I have a data set comprising of a couple of hundred thousand lines of picking transactions. Each of the items picked is identified by a distinct, individual SKU number and in categorised according to its characteristics - meat, fish, produce, homeware etc. There may be several hundred transactions picking the same SKU.
I have noticed that a few transactions have anomolas category allocation - eg an item that usually categorised as say meat, comes up as fish - I’ve spotted a couple in the first couple of hundred lines, but obvs can’t go through 200k by eye
Is there a way of comparing the SKU column with thecategory column and returning a count of the anomolies and/or the row numbers where the category and SKU do not match the mode?
Don’t think there is anything that does that job out of the box.
The way that I’d start tackling this is checking the “unique” SKU => Category pairs in your data. Simplest way to do that is by using GroupBy Node and select SKU and Category Columns as Group Columns. Might be worthwhile to add any column as aggregation column under Manual Aggregation tab with Aggregation Method Count.

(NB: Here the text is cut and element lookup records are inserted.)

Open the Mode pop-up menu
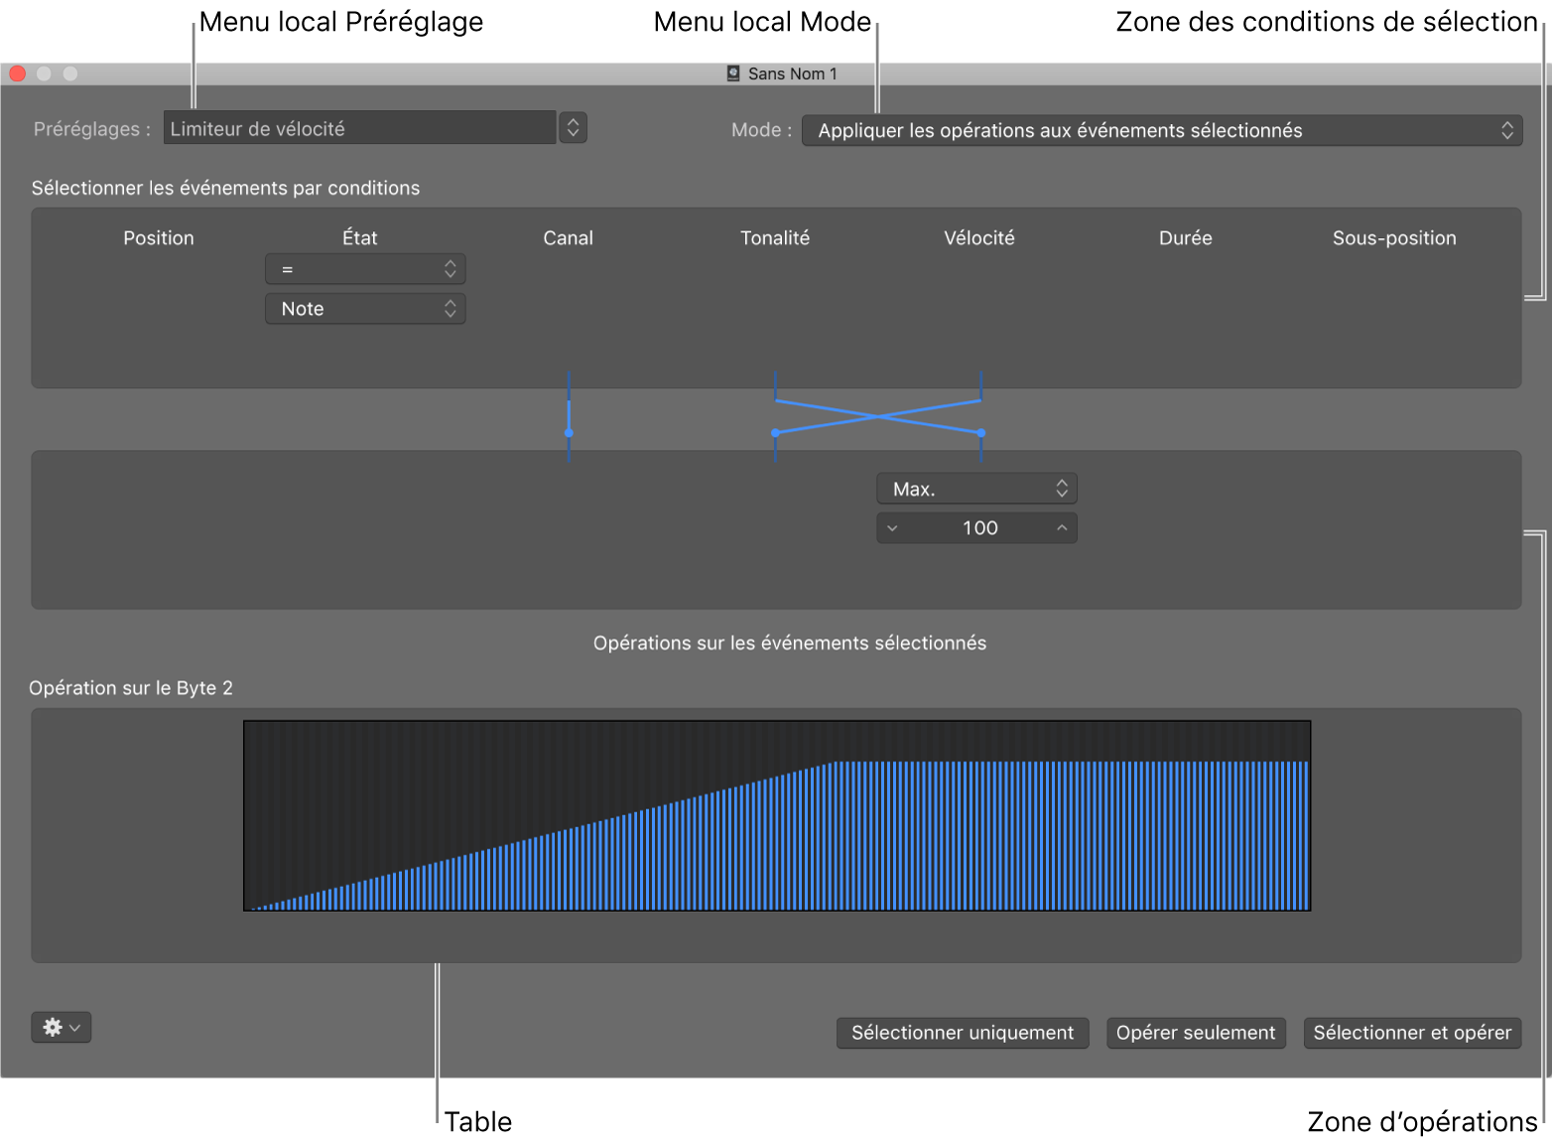 tap(1161, 131)
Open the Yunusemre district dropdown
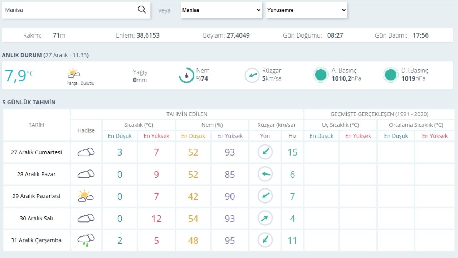This screenshot has width=458, height=258. 306,10
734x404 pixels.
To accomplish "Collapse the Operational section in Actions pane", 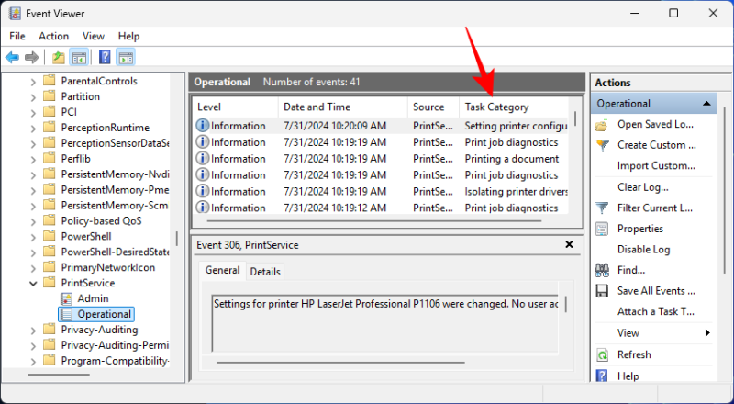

Then add Sorter Node and Sort by Count Column Ascending. That way you get the SKU => Category pairs at the top that have the lowest count and therefore might be candidates for wrong allocation…
If you can get your hands on “Master Data” that maps any SKU to a valid Category that’d be even better and give more options.
Are you using the latest version on KNIME Analytics Platform.
You just have to go to Space Explorer ----> Click on three Vertical dots -----> Import workflow
and the open it.
Yes the workflow contains same configuration as the image.
Happy to help.
If you are satisfied with the solution, you can mark solution as solved because this helps people get directly to the solution if they have the same or similar question.